Dalla sua fondazione, nella prima metà del 1800, la Brouwerij Van Honsebrouck è ancora nelle mani dell'omonima famiglia fondatrice, anche se è solo dal 1950, con l'arrivo di Luc Van Honsebrouck, che il birrificio assume il nome attuale. Un cambio al timone che si rivela fondamentale per il successo e per il futuro del birrificio: Luc decide di terminare la produzione di anonime lager per dedicarsi al lambic, dotandosi di foeders nei quali far maturare il mosto acquistato dai produttori del Pajottenland. Il successo della linea St. Louis (Gueuze e lambic alla frutta) portò Van Honsebrouck a diventare il secondo maggior produttore di lambic "addolcito" del Belgio, dietro a Belle-Vue; il mosto viene oggi prodotto internamente e fermenta spontaneamente in vasche aperte; il birrificio continua ad etichettare i suoi prodotti come gueuze e lambic nonostante si trovi ben al di fuori dei confini del Pajottenland. La gamma di Van Honsebrouck si completa con i marchi Bacchus (una Oud Bruin prodotta dal 1950), Brigand e Kasteel; queste ultime vennero lanciate verso la fine degli anni '80 per celebrare l'acquisto del castello della città di Ingelmunster, le cui cantine vengono ancora usate per la maturazione di alcune birre. Sebbene l'edificio attuale risalga al 1700, nello stesso sito esisteva prima un'abbazia e poi, a partire dal 1400, un castello con annesso birrificio.
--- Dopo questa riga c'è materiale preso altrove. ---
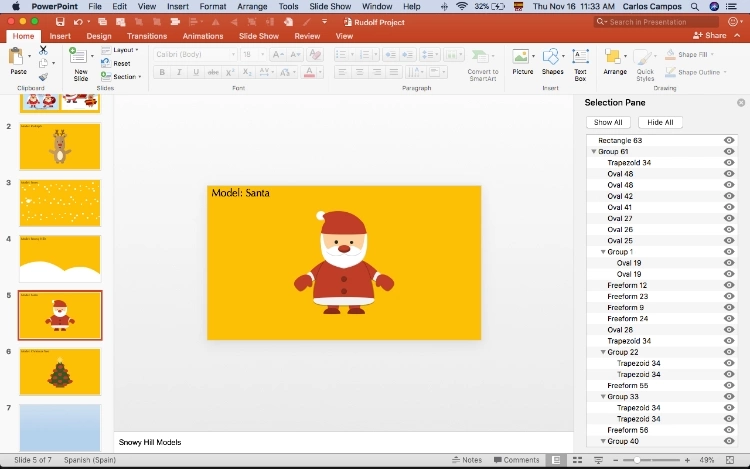Screen dimensions: 750x469
Task: Insert a Text Box
Action: tap(580, 58)
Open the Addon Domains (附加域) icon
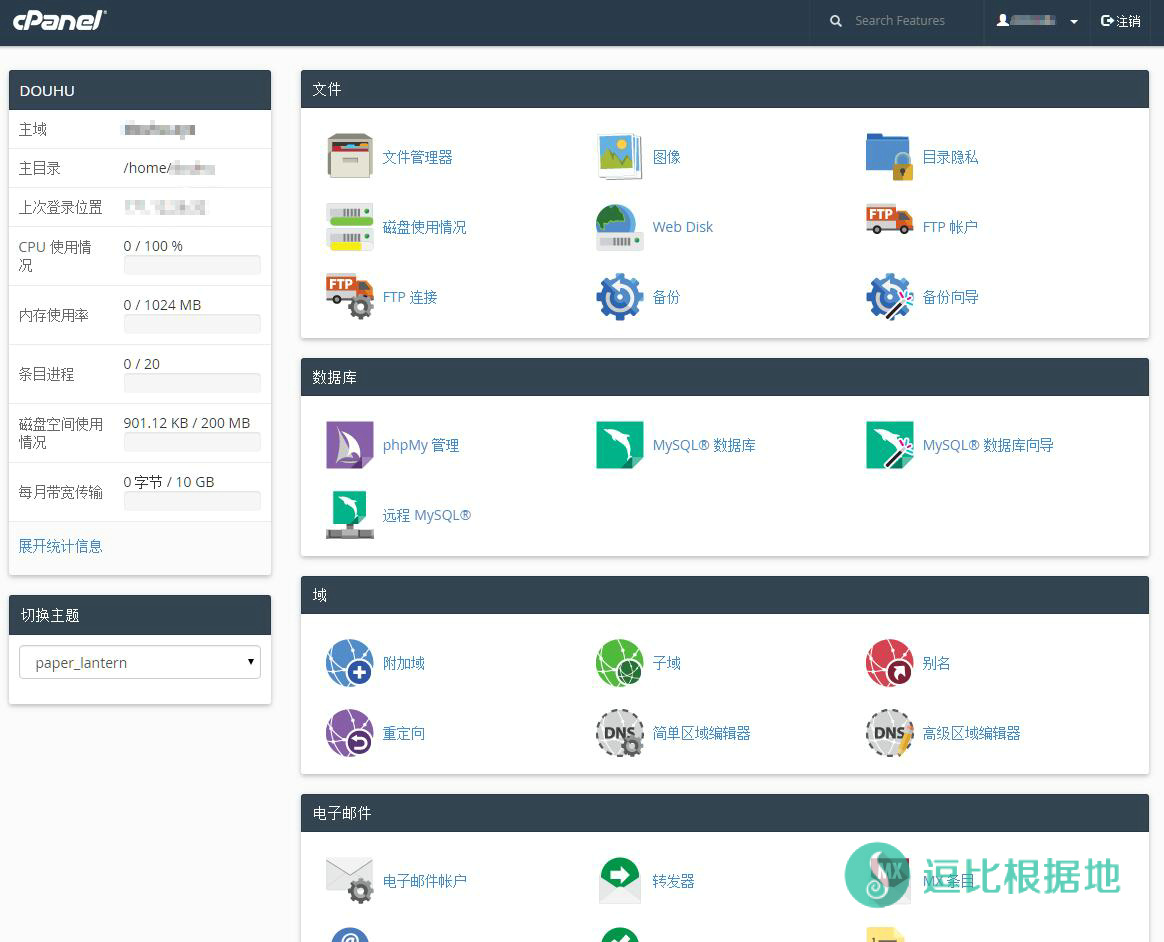The width and height of the screenshot is (1164, 942). pyautogui.click(x=349, y=663)
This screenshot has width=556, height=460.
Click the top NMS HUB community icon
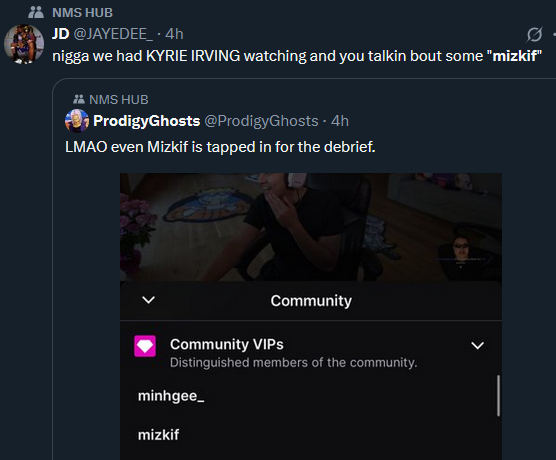36,13
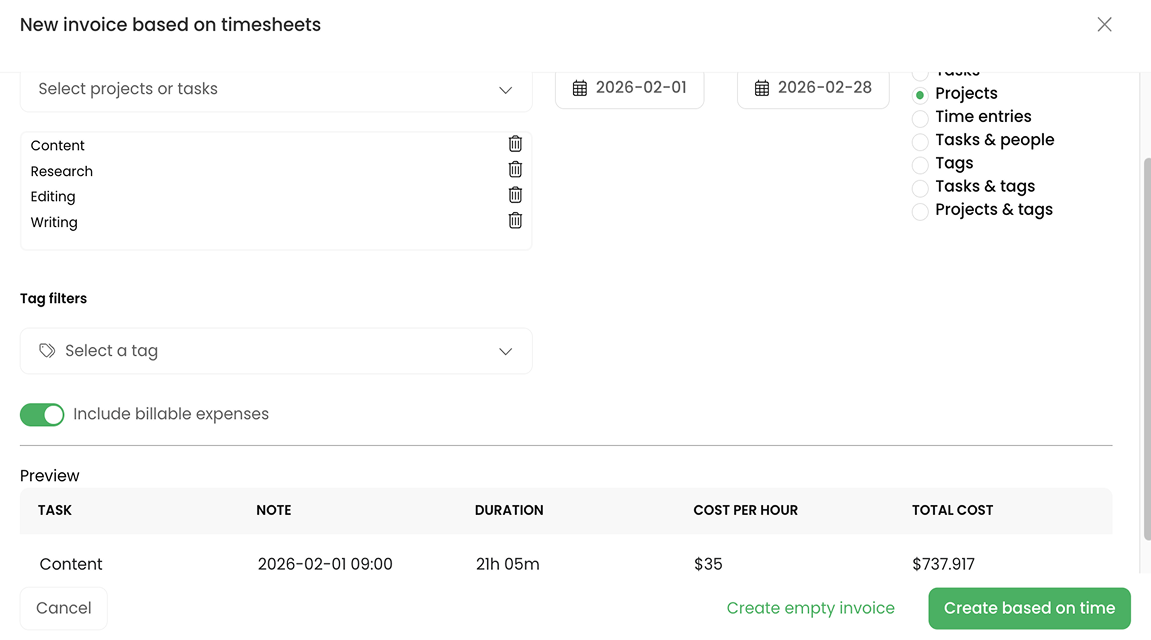The image size is (1151, 640).
Task: Click the TASK column header in Preview
Action: click(55, 510)
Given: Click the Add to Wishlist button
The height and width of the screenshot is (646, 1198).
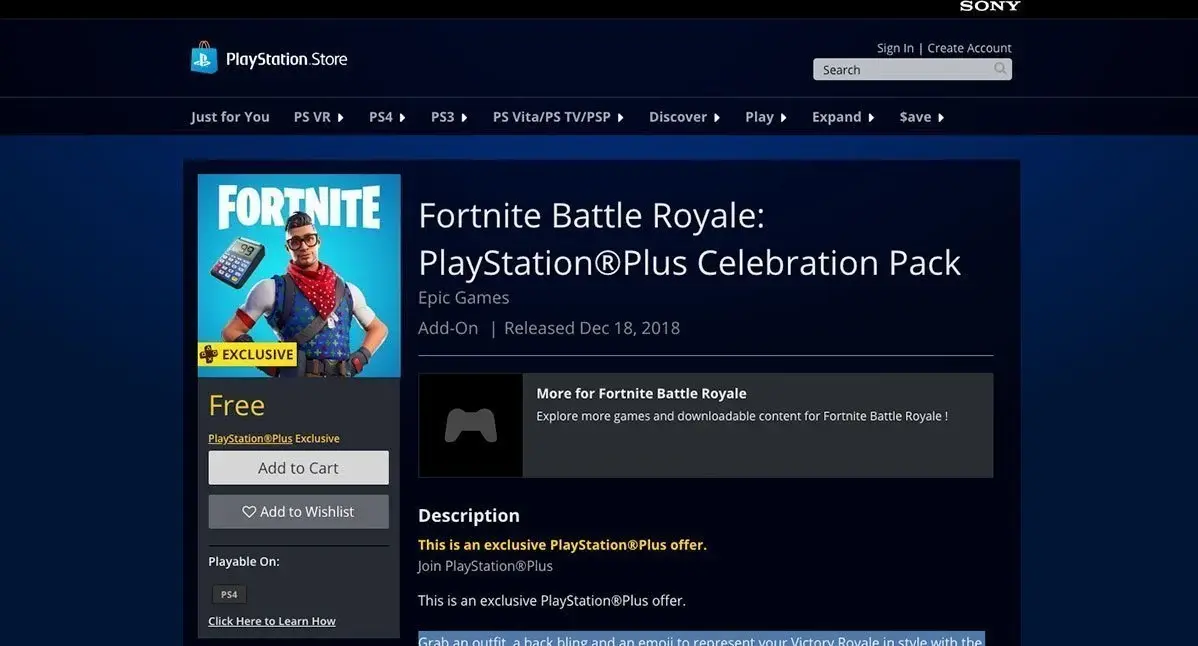Looking at the screenshot, I should [298, 511].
Un paio di anni fa vi avevo parlato della Cuvée du Château, potente Belgian Strong Ale che Van Honsebrouck mette in vendita una volta all’anno: una birra ispirata dall’assaggio di alcuni esemplari di Kasteel Donker che riposavano da una decina d’anni nelle cantine del birrificio. L’idea è di offrire ai clienti una birra già invecchiata senza obbligarli a fare cantina: come venga esattamente prodotta la Cuvée du Château non ci è dato sapere. La parola cuvée dovrebbe far pensare ad blend di birra fresca a birra vecchia: condizionale d’obbligo.
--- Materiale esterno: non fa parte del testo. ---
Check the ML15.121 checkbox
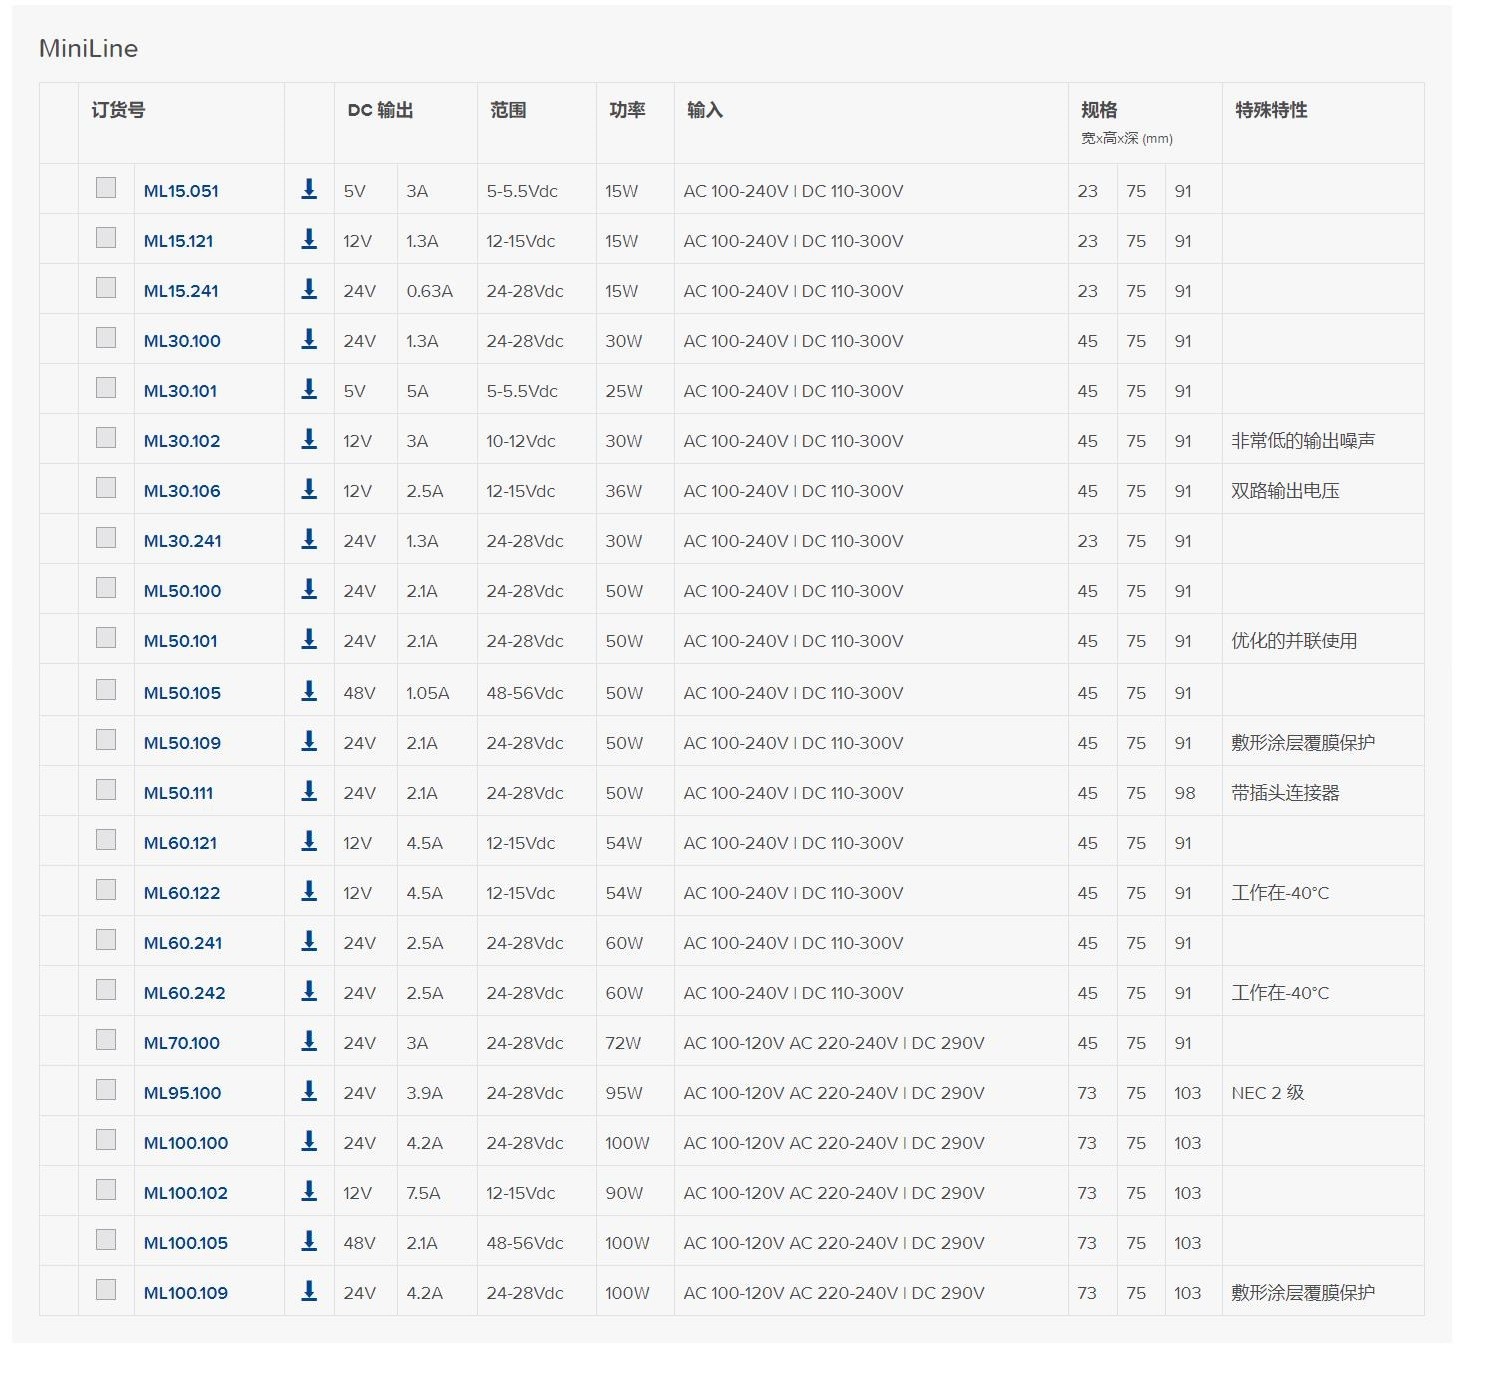Screen dimensions: 1497x1391 click(x=106, y=238)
Facciamo un passo indietro e stappiamo invece una bottiglia di Kasteel Donker che ho tenuto in cantina per quattro anni. Belga, scura e dal contenuto alcolico importante (11%): in teoria possiede tutte le caratteristiche necessarie per poter invecchiare bene. La sua tonaca di frate (cappuccino) è ancora piuttosto luminosa, la schiuma cremosa è invece di dimensioni abbastanza modeste e si dissolve abbastanza rapidamente. Uvetta, datteri, ciliegia, mela verde, frutta secca a guscio e soprattutto pera danno forma ad un naso intenso ma poco raffinato. Corpo medio, bollicine ancora abbastanza vivaci, ottima facilità di bevuta, quasi pericolosa: è una Strong Ale che non tradisce la tradizione belga. La bevuta è molto dolce, svolge buona parte del suo percorso sul baratro della stucchevolezza ma, benchè priva di amaro, viene salvata da un’ottima attenuazione. Fortunatamente la pera si fa da parte lasciando il palcoscenico a melassa, uvetta, ciliegia sciroppata, frutti di bosco e prugna disidratata. L’alcool c’è ma si mostra in maniera molto minore rispetto a quanto dichiarato.
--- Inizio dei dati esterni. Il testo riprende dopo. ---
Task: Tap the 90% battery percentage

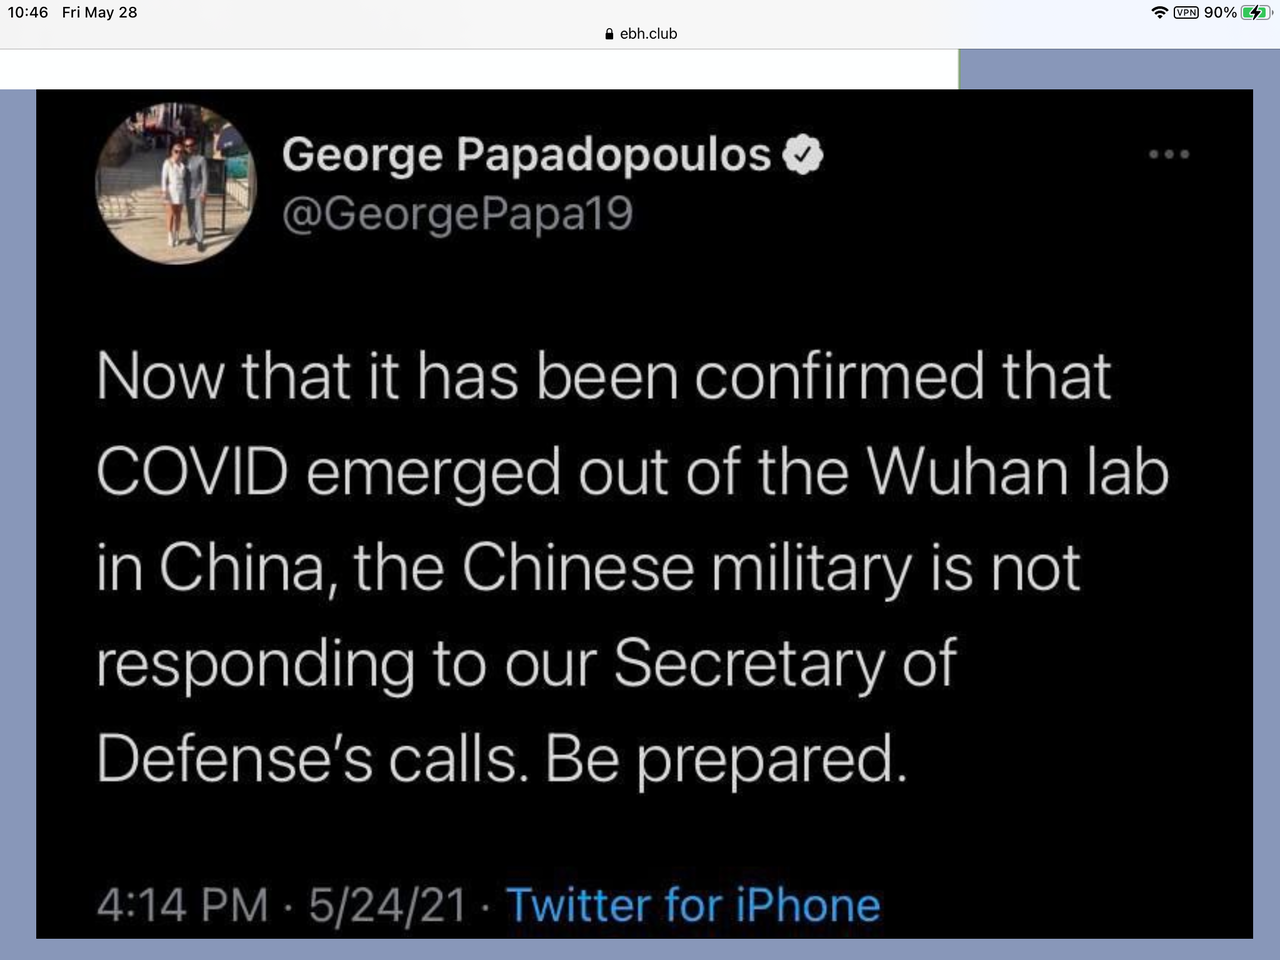Action: [x=1220, y=13]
Non è particolarmente memorabile questa Kasteel Donker: birra importante ma non caratterizzata da adeguata profondità e complessità, e mi riferisco soprattutto all’espressività di sua maestà il lievito. Rispetto alla Cuvée du Château bevuta qualche anno fa è comunque un passo in avanti.
Formato 33 cl., alc. 11%, lotto KAD00506G, scad. 05/2020, pagata 1,75 euro NOTA: la descrizione della birra è basata esclusivamente sull’assaggio di questa bottiglia e potrebbe non rispecchiare la produzione abituale del birrificio.